Honouring Trees at High Park (photo credit R.Huff)
An Excerpt from "Wanderings" by Herman Hesse
For me, trees have always been the most penetrating preachers. I revere them when they live in tribes and families, in forests and groves. And even more I revere them when they stand alone.
They are like lonely persons. Not like hermits who have stolen away out of some weakness, but like great, solitary men, like Beethoven and Nietzsche.
In their highest boughs the world rustles, their roots rest in infinity; but they do not lose themselves there, they struggle with all the force of their lives for one thing only: to fulfil themselves according to their own laws, to build up their own form, to represent themselves.
Nothing is holier, nothing is more exemplary than a beautiful, strong tree. When a tree is cut down and reveals its naked death-wound to the sun, one can read its whole history in the luminous, inscribed disk of its trunk: in the rings of its years, its scars, all the struggle, all the suffering, all the sickness, all the happiness and prosperity stand truly written, the narrow years and the luxurious years, the attacks withstood, the storms endured.
And every young farmboy knows that the hardest and noblest wood has the narrowest rings, that high on the mountains and in continuing danger the most indestructible, the strongest, the ideal trees grow.
Trees are sanctuaries. Whoever knows how to speak to them, whoever knows how to listen to them, can learn the truth. They do not preach learning and precepts, they preach, undeterred by particulars, the ancient law of life.
A tree says: A kernel is hidden in me, a spark, a thought, I am life from eternal life. The attempt and the risk that the eternal mother took with me is unique, unique the form and veins of my skin, unique the smallest play of leaves in my branches and the smallest scar on my bark. I was made to form and reveal the eternal in my smallest special detail.

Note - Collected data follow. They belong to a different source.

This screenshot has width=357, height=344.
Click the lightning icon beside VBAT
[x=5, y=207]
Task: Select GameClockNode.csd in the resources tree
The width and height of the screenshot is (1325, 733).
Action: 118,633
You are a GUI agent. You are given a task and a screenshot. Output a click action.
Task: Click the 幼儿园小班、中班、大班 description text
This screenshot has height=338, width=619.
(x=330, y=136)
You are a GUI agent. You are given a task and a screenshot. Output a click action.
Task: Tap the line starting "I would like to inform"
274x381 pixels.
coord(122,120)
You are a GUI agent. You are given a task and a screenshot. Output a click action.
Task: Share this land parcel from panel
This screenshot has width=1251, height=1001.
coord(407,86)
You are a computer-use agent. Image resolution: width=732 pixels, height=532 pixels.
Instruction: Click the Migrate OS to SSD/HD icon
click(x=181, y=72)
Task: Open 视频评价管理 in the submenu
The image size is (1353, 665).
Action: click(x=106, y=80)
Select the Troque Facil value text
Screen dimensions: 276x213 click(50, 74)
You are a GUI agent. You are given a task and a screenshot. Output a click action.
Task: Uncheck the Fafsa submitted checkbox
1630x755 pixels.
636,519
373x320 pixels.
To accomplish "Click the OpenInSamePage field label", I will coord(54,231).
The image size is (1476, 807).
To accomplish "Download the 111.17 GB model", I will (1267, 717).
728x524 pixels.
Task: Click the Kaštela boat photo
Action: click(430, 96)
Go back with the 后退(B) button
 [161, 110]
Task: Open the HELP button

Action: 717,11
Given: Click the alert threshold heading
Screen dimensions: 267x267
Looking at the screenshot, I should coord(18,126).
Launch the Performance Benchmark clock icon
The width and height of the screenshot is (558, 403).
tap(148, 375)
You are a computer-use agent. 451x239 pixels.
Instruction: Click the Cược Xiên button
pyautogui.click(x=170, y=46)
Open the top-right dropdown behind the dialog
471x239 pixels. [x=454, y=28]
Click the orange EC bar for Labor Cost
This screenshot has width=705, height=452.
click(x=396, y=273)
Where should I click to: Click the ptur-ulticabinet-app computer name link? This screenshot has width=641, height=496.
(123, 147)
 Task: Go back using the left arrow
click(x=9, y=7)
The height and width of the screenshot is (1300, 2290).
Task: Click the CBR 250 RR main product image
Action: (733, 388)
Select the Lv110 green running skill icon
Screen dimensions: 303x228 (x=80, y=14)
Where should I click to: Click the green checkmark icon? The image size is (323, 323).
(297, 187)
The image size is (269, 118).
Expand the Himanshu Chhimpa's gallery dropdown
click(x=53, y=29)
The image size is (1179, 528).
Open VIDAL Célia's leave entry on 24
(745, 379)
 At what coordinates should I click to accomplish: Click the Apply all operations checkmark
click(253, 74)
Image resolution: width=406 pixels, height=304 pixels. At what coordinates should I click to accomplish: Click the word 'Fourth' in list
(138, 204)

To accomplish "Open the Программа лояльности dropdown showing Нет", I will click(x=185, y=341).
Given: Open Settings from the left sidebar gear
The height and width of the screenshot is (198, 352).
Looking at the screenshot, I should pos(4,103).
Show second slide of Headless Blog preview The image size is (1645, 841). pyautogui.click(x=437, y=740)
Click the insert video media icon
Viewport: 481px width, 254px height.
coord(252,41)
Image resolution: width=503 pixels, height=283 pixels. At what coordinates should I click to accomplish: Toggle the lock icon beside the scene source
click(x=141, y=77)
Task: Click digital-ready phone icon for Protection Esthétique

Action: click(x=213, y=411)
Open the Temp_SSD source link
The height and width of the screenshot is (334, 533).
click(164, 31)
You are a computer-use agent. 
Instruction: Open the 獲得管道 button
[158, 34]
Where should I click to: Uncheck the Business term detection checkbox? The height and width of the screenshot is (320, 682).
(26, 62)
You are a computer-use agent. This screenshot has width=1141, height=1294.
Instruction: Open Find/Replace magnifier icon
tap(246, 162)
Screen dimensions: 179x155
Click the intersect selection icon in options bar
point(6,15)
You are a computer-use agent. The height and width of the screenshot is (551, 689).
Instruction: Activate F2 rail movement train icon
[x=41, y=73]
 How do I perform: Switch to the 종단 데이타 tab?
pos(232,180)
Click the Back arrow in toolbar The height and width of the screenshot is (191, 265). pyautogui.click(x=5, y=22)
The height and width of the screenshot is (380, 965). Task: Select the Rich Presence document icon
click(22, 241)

A tree says: My strength is trust. I know nothing about my fathers, I know nothing about the thousand children that every year spring out of me. I live out the secret of my seed to the very end, and I care for nothing else. I trust that God is in me. I trust that my labor is holy. Out of this trust I live.
When we are stricken and cannot bear our lives any longer, then a tree has something to say to us: Be still! Be still! Look at me! Life is not easy, life is not difficult. Those are childish thoughts. Let God speak within you, and your thoughts will grow silent. You are anxious because your path leads away from mother and home. But every step and every day lead you back again to the mother. Home is neither here nor there. Home is within you, or home is nowhere at all.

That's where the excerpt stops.